= Nelson P. W. Khonje =

Malawian politician (1923–2019)

Nelson P. W. Khonje (6 December 1923 – 24 November 2019) was a Malawian politician who was Speaker of Parliament from 1975 to 1987.

Khonje was born in Neno, Malawi (formerly Nyasaland). He went to school at Matandani and Malamulo Seventh Day Adventist schools. He taught whilst upgrading himself and by 1959 had qualified for Cambridge O-Level through correspondence. In 1962, alongside Late Aaron Gadama he applied for a scholarship and was sent to Moray House College of Education in Edinburgh, Scotland. Returning to Malawi in 1964 to teach at Masongola, Ntcheu and Ntchisi Secondary Schools up to 1971.

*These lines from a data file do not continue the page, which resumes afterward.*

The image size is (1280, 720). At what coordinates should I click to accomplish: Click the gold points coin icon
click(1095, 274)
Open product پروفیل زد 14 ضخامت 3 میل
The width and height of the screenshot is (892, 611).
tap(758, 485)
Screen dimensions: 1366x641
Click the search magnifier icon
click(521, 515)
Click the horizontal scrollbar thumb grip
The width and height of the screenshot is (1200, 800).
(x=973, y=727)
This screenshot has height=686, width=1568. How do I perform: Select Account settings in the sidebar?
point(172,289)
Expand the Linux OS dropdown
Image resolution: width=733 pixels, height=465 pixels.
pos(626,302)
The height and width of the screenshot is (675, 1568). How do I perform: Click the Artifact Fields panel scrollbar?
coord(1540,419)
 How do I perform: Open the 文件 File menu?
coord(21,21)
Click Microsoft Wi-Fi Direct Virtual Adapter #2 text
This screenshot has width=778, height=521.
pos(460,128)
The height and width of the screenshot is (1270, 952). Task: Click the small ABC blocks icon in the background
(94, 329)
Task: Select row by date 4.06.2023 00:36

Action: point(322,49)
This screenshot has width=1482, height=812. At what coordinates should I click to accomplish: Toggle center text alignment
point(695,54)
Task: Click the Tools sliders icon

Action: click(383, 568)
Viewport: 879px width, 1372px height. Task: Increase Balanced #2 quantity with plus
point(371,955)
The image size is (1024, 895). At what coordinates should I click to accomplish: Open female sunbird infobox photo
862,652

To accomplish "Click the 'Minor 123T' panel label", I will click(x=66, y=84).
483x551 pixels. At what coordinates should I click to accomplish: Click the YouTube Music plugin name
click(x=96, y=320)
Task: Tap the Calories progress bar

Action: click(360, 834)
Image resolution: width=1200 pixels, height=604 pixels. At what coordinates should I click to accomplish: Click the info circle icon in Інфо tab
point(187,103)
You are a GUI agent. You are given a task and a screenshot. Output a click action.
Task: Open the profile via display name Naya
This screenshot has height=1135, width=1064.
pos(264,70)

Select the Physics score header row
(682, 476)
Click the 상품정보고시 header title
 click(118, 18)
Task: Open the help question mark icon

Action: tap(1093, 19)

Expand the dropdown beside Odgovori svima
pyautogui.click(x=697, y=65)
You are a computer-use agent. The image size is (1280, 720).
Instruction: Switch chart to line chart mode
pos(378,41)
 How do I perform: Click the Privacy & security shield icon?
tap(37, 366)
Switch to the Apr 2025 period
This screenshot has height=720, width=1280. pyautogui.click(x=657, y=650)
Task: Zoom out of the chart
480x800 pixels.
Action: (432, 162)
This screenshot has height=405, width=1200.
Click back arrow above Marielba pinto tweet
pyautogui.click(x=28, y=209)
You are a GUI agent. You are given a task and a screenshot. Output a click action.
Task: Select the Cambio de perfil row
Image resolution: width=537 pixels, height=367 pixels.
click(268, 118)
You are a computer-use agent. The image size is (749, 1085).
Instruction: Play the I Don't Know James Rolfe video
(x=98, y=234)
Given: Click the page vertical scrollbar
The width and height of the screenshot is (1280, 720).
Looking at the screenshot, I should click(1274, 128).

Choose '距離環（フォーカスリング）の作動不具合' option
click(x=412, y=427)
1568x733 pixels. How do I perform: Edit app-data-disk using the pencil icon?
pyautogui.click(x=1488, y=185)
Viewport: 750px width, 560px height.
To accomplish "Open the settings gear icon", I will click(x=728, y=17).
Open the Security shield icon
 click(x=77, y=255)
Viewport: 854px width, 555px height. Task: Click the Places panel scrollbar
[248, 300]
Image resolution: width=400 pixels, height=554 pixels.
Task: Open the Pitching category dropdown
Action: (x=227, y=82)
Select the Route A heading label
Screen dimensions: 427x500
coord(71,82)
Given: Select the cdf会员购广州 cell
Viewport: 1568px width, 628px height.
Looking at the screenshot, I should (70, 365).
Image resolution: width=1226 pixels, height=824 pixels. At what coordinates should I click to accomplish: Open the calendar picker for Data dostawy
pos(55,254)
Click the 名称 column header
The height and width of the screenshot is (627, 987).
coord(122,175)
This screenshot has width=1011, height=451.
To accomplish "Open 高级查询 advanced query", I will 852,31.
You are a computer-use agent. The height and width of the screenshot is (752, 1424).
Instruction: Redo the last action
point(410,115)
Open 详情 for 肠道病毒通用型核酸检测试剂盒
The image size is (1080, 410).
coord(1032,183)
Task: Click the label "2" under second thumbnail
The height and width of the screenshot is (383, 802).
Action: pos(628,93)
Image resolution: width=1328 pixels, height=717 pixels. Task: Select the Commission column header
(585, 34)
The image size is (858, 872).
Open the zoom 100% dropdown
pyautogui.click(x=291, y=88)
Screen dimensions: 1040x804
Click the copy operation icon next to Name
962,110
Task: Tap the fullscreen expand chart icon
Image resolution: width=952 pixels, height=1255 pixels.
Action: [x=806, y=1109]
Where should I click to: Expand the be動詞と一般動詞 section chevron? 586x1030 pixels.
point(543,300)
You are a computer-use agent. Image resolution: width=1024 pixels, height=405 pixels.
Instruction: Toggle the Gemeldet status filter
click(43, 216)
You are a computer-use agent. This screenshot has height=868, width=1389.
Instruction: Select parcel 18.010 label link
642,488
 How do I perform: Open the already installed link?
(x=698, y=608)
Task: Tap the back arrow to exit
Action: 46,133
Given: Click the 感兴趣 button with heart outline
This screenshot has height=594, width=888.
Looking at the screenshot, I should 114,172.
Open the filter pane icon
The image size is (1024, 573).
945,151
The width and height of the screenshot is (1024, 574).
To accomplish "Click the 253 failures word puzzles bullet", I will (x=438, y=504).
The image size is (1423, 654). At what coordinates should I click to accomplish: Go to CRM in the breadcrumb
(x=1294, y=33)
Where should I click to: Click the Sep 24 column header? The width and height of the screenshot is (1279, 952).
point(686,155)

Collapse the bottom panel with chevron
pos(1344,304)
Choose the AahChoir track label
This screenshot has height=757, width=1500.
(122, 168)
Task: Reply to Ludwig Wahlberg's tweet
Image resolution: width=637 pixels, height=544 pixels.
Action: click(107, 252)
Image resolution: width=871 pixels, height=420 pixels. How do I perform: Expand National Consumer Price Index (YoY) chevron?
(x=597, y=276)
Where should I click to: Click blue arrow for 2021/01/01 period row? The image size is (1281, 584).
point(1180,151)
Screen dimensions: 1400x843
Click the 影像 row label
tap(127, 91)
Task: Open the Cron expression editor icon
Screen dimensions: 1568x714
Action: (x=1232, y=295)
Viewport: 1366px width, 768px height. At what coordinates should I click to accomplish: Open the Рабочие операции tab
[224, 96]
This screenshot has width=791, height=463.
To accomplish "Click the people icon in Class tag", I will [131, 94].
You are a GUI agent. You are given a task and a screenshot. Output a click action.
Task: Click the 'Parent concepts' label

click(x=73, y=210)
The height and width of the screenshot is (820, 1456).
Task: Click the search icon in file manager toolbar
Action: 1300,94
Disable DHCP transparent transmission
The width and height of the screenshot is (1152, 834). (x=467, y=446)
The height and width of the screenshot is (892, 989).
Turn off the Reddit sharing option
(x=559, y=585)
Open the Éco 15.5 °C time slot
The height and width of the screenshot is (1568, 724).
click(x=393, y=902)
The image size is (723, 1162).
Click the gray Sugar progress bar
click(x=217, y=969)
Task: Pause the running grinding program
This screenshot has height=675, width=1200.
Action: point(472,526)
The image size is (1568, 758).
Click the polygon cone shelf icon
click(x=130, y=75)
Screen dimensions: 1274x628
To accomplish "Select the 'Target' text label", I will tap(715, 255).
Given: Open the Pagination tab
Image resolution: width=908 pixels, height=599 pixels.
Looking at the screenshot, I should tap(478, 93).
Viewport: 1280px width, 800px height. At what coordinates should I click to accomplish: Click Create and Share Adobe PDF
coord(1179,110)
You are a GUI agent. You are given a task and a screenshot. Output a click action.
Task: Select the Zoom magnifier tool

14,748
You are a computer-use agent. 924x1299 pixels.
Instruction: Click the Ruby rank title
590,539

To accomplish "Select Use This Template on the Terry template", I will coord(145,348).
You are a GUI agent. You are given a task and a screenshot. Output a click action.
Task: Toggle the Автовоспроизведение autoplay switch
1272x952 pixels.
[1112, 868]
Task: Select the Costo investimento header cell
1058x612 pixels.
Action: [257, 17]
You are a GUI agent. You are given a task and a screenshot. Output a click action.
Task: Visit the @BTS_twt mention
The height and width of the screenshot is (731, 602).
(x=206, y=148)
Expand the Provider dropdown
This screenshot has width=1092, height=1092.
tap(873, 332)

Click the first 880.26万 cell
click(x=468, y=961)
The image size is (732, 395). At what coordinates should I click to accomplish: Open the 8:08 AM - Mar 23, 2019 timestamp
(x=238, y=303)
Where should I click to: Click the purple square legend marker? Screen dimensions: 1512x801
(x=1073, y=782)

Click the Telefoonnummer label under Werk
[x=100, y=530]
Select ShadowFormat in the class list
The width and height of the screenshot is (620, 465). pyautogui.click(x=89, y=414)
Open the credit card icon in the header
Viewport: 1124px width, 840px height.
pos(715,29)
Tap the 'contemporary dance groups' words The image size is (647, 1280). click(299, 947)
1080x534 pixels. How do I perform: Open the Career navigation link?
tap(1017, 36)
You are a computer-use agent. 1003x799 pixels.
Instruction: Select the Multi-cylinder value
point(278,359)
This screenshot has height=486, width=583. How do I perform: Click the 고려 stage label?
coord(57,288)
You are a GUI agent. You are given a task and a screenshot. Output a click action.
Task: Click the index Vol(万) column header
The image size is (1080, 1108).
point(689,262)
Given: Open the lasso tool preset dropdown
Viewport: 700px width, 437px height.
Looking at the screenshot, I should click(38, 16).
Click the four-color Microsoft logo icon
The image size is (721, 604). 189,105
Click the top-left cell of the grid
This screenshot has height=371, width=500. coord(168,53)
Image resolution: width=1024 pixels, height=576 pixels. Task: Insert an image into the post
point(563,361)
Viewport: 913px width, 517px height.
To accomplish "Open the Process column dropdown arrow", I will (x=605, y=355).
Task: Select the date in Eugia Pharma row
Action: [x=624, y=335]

In 1971 when Mwanza was de-linked from Blantyre as district he was asked by the constituents to represent them in the Malawi national Assembly. He became the first member of Parliament for Mwanza in the same year. In 1974 he was made a Deputy Speaker of parliament and was made full speaker in 1975, a position he held up to his retirement in 1987. He holds the record of being Malawi's longest serving speaker of the National Assembly, under the one party dictatorship of Dr. Hastings Kamuzu Banda.

Khonje died in November 2019 at the age of 95.